• What this task involves:
Please count how many lines below contain the word "agent" and reply with only that number.

• Excerpted records:
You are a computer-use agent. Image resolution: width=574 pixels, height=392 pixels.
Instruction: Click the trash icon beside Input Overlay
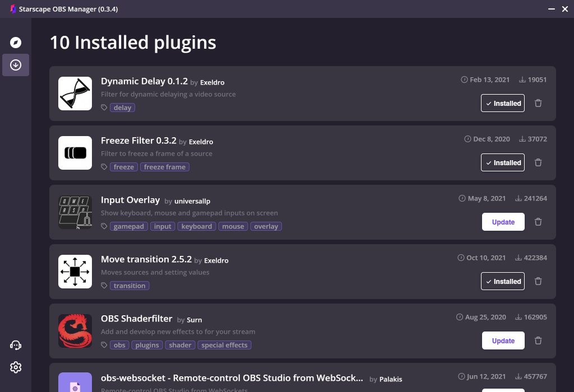coord(538,222)
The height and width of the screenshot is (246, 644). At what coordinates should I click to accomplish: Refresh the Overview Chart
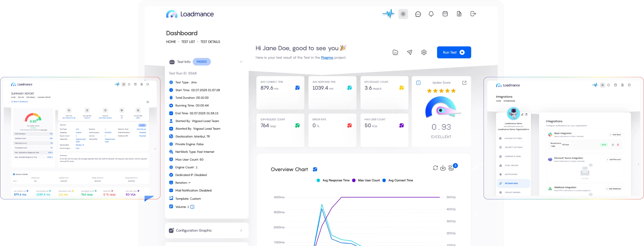435,168
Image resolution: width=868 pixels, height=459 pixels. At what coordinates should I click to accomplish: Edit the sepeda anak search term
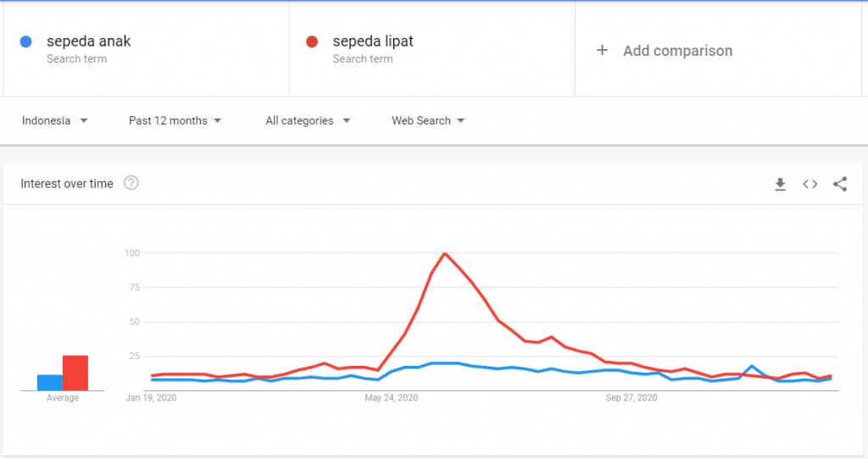(89, 41)
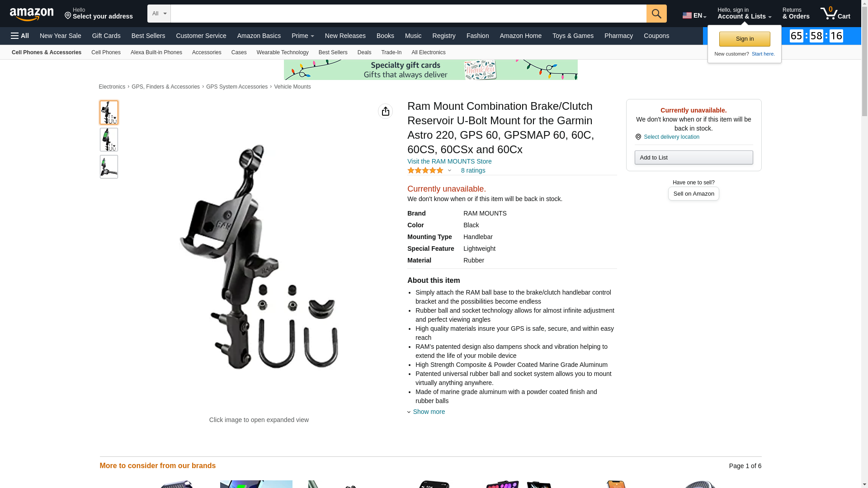Select the second product thumbnail
The width and height of the screenshot is (868, 488).
click(109, 140)
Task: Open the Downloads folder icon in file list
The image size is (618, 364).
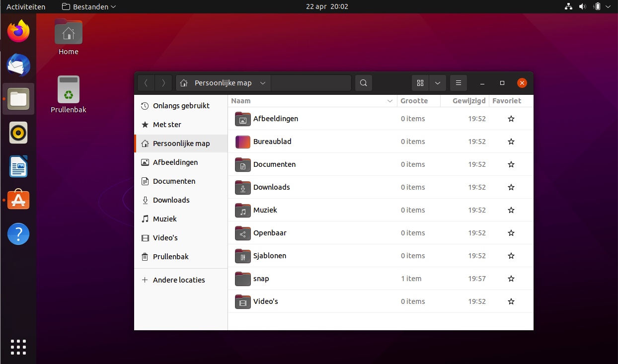Action: [x=242, y=188]
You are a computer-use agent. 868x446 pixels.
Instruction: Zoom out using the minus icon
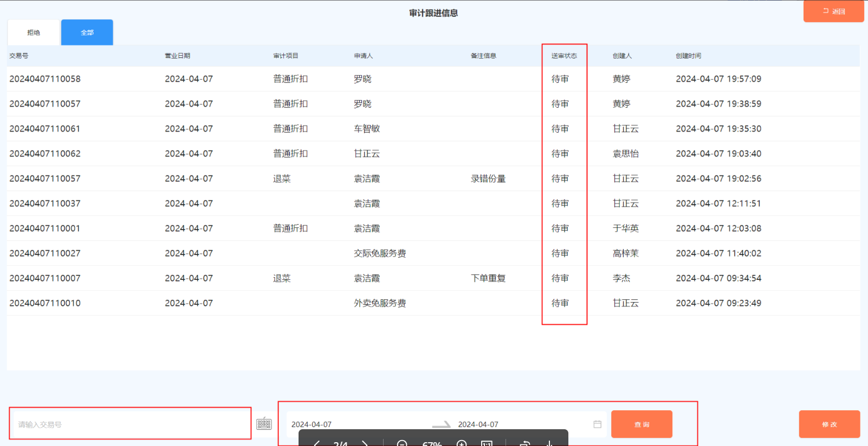click(x=401, y=443)
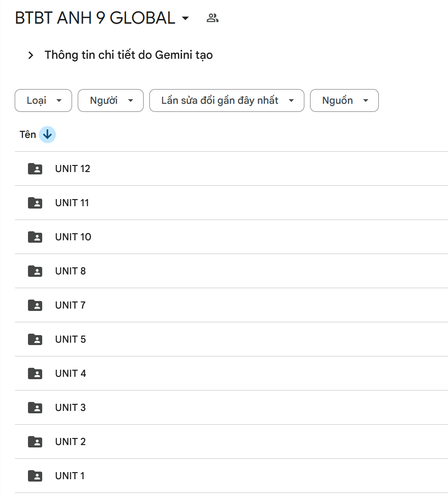Click the shared folder icon for UNIT 11
The width and height of the screenshot is (448, 501).
pyautogui.click(x=35, y=203)
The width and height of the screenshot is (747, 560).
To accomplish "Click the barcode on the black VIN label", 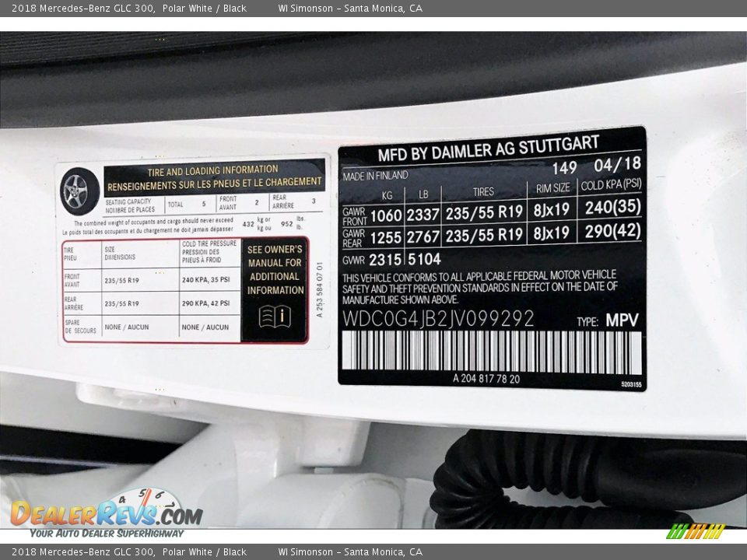I will point(491,352).
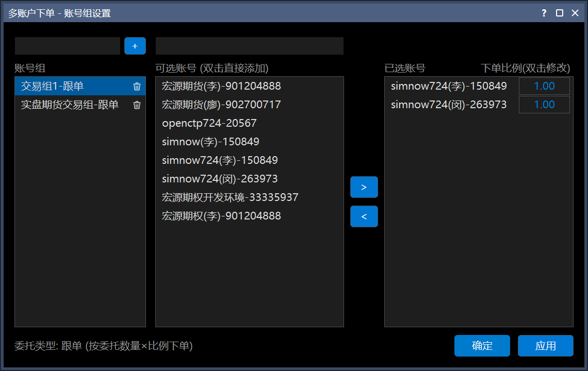Delete the 交易组1-跟单 group via trash icon
This screenshot has width=588, height=371.
click(137, 87)
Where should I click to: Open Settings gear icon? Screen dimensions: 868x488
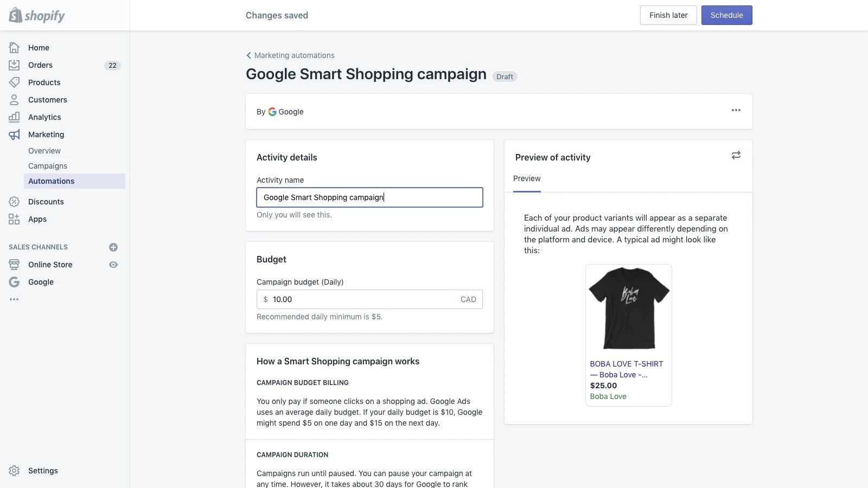click(15, 471)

• Solved problem:
2